Linear Programming with Constraints of lower bound and upper bound


I’m working on a project related to radiotherapy treatment planning.
The mathematical expression is as following
d is an m\times1 dose distribution vector of each voxel,
x is the n\times1\ fluence weighting vector on each radiation beamlet,
A is the precalculated m\times n dose-fluence deposition matrix

The objective can be any function of x. In our case, the objective function is to minimize the norm to the target dose
\mathrm{argmin\ }\left|\left|Ax-d_p\right|\right|
Where d_p is the prescribe dose
Subject to the following constraints:
LBdose \le Ax \le UBdose
LBdose,UBdose,d,\ x \geq0
Where LBdose and UBdose are the lower bound and upper bound of the dose d

I tried to script it in CVX, but the model will say that it is not feasible.
for example:
n=number of beammlets;
variable x(n);
minimize( norm(Ax-Dp) );
subject to
LBdose <= A
x <= UBdose;

the message showed on MATLAB:

Barrier solved model in 0 iterations and 161.13 seconds
Model is infeasible

Status: Infeasible
Optimal value (cvx_optval): +Inf

Thank you.


Infeasible means there is no solution (value of x) which simultaneously satisfies all the constraints.

Everything in except section 1 also applies to diagnosing infeasibility in CVX.

Given the input data you show, your program (problem) could be feasible or infeasible, depending on A, which you haven’t shown.

Thank you so much!

A is a sparse matrix with all elements are nonnegative.

I’ve tried to import the zeros vector as the LBdose, and that will work. However, as long as I import the vector contains positive integers, it will tell me infeasible, which is confusing to me.

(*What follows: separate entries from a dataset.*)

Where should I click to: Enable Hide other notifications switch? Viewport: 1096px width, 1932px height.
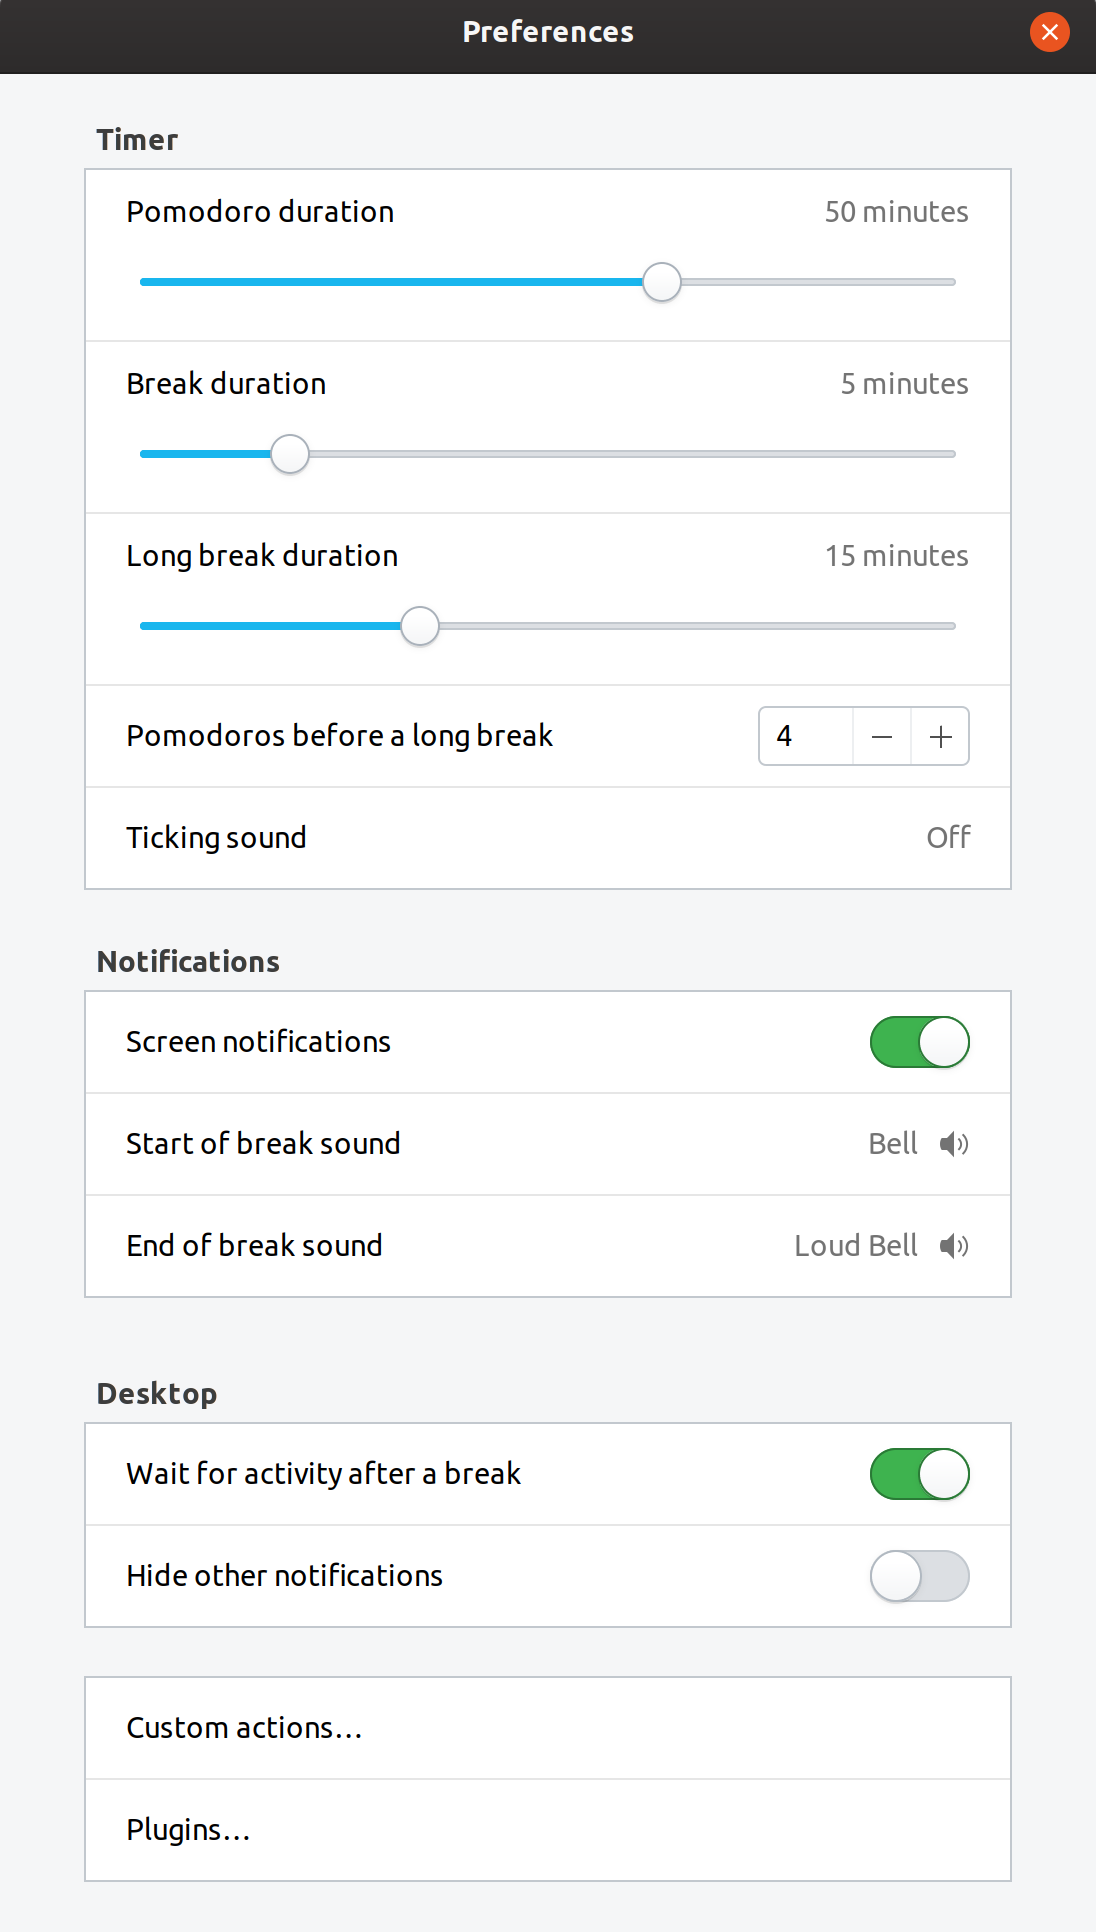(919, 1576)
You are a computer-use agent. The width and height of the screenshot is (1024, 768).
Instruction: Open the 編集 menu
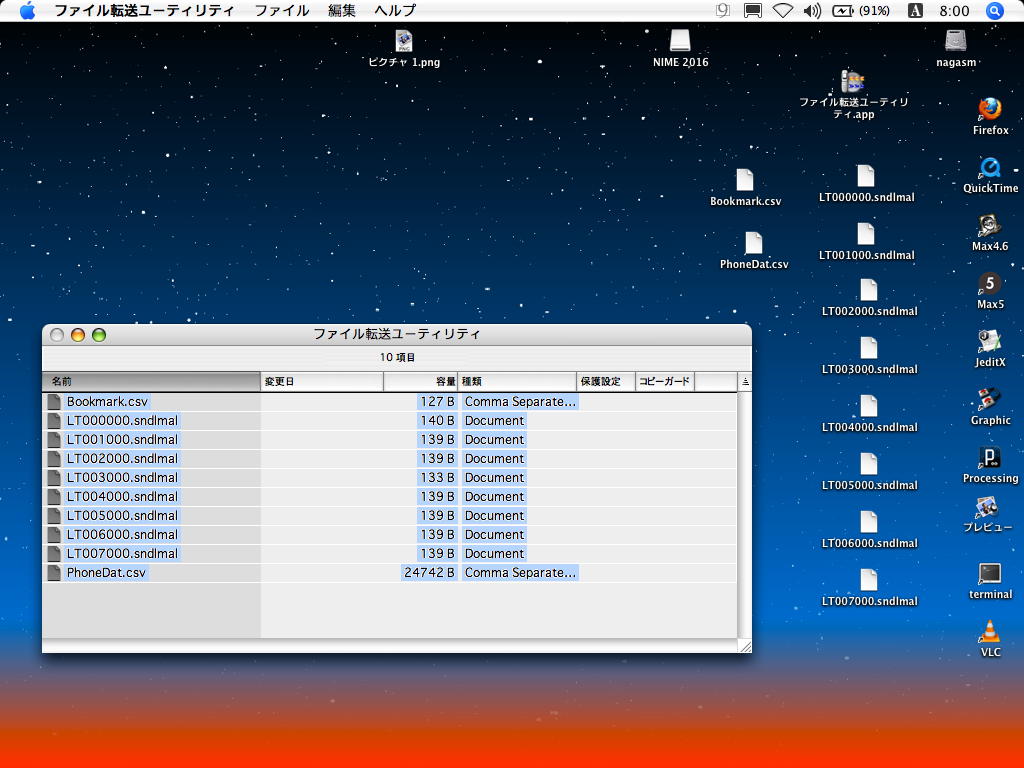click(x=342, y=11)
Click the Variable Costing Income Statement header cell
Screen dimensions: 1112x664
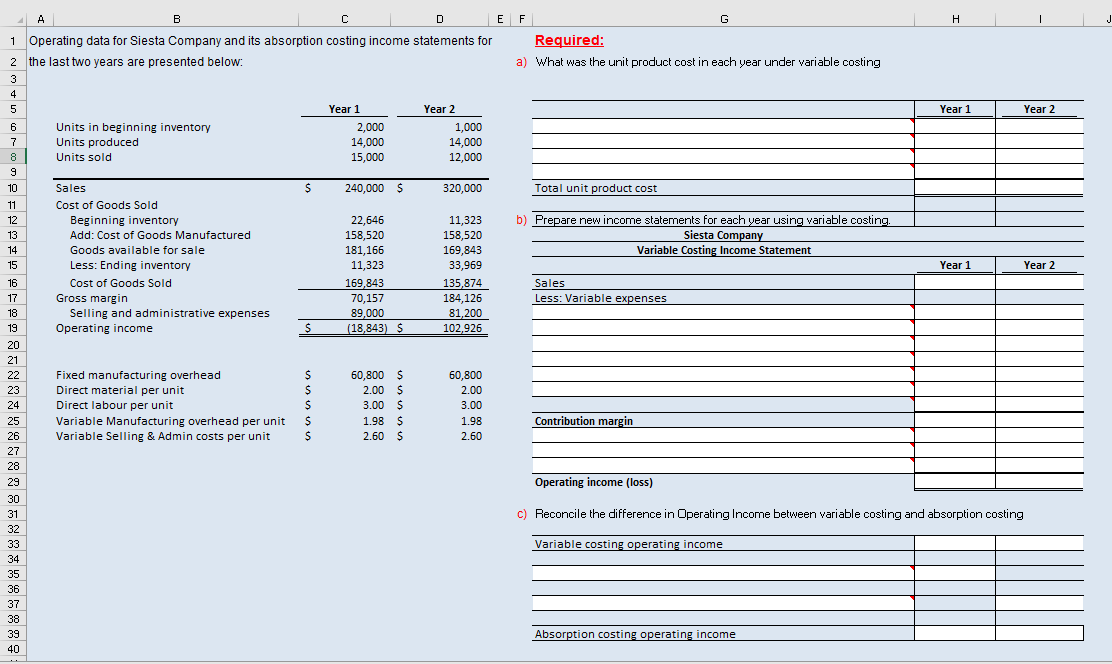pyautogui.click(x=722, y=250)
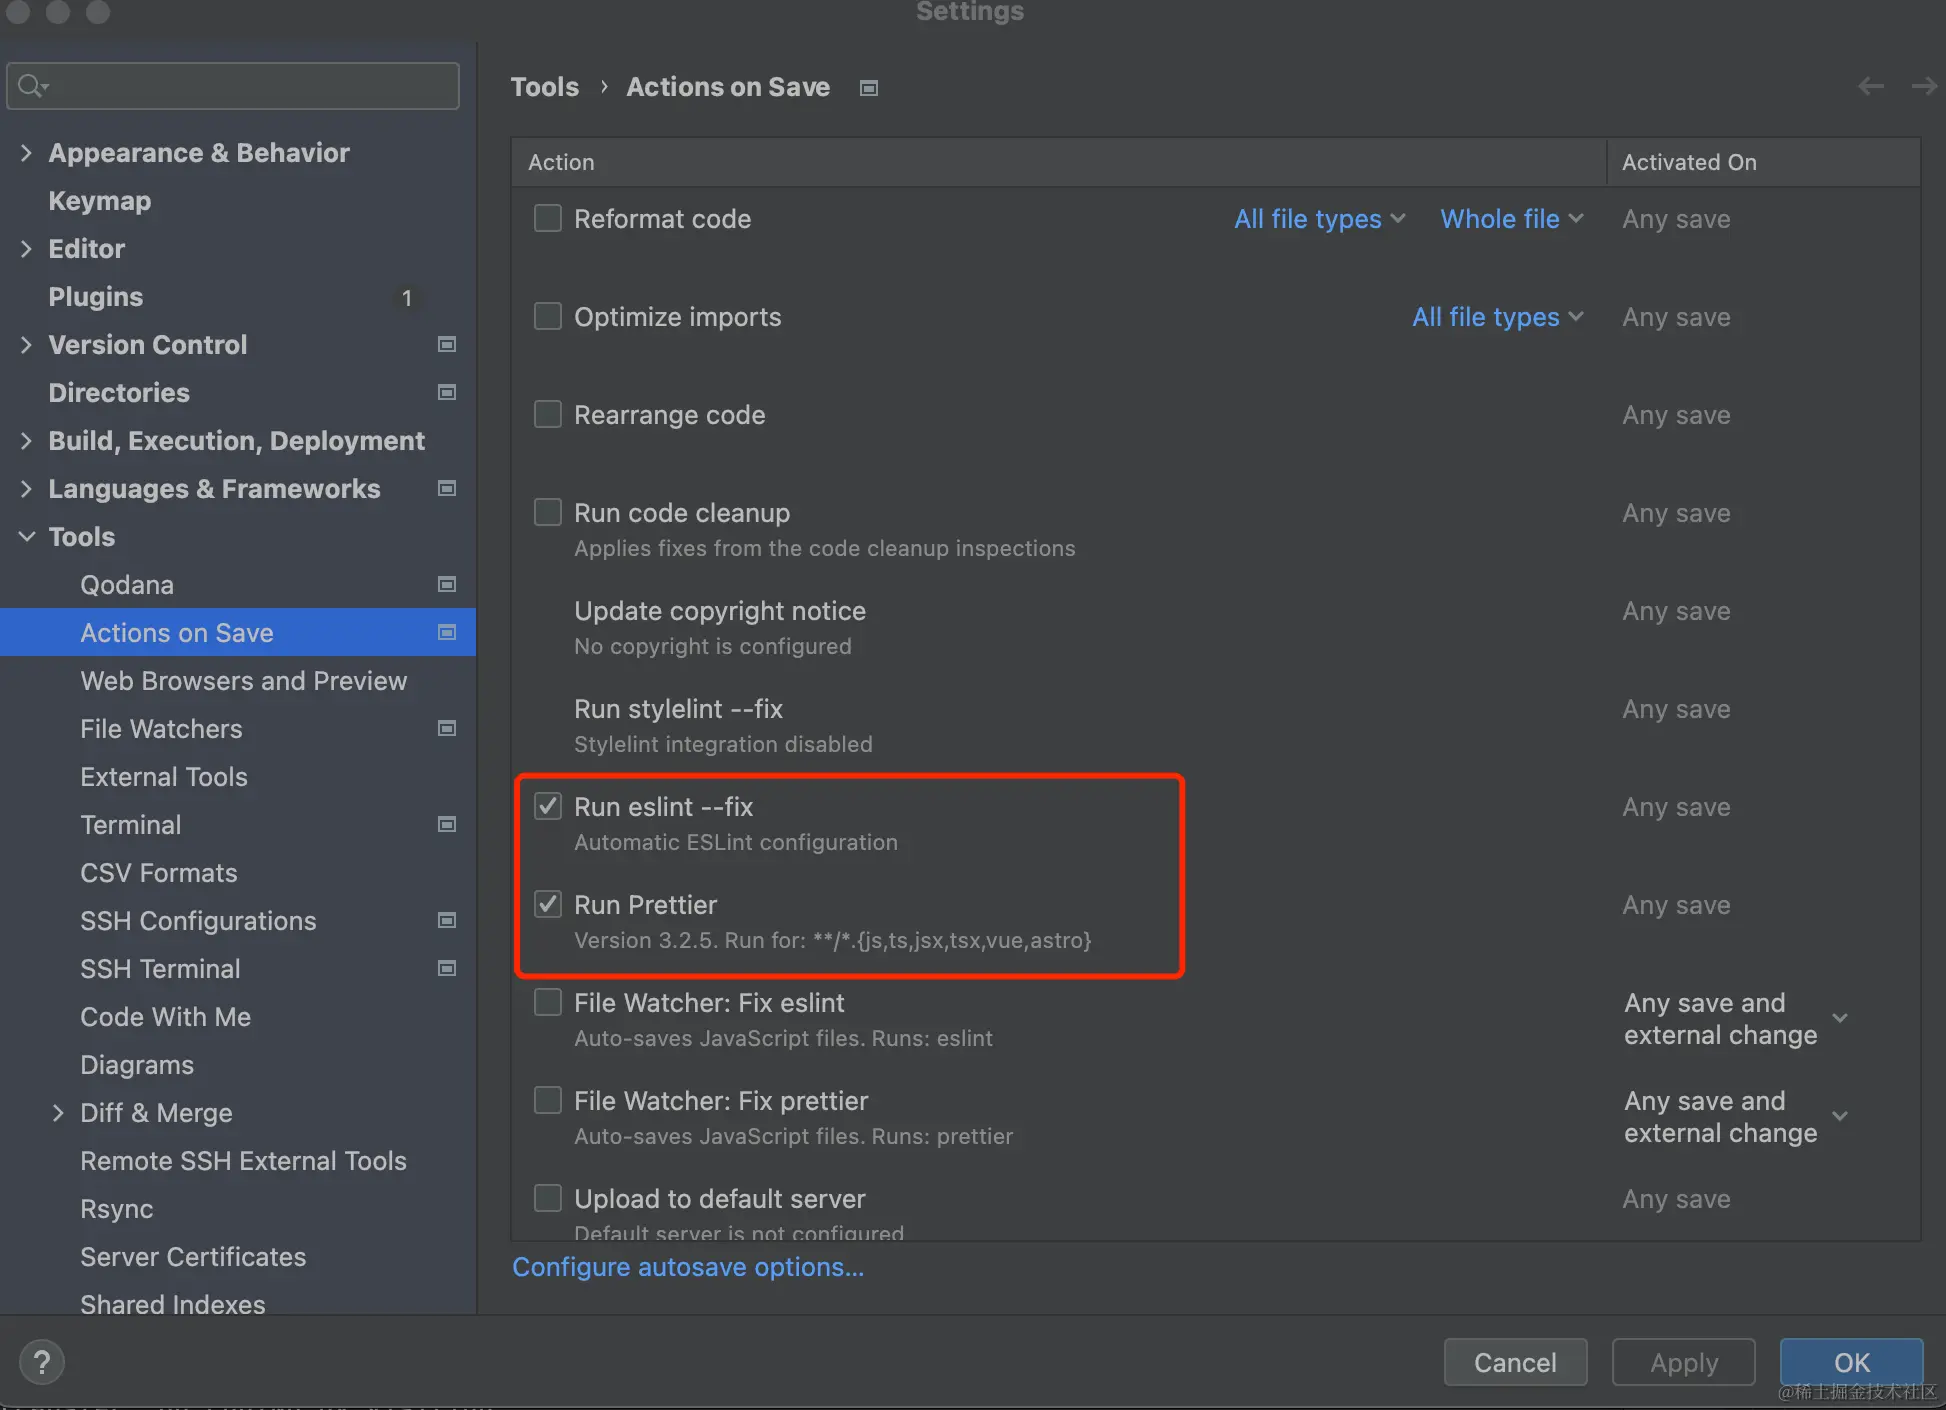Click the back navigation arrow icon
Image resolution: width=1946 pixels, height=1410 pixels.
click(x=1870, y=87)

For illustration, let’s say m = 2, n = 1, and A is the 2 by 1 matrix [1;2]. There is no x >= 0 for which 59 <= x <= 66 and 59 <= 2*x <= 66; Hence this simple model, for which all elements of A are nonnegative, is infeasible. So certainly a more complicated model having all elements of A nonnegative, could be infeasible, even though the “reason(s)” for the infeasibility might be more subtle than in my simple example.

I suggest you follow the advice in the link.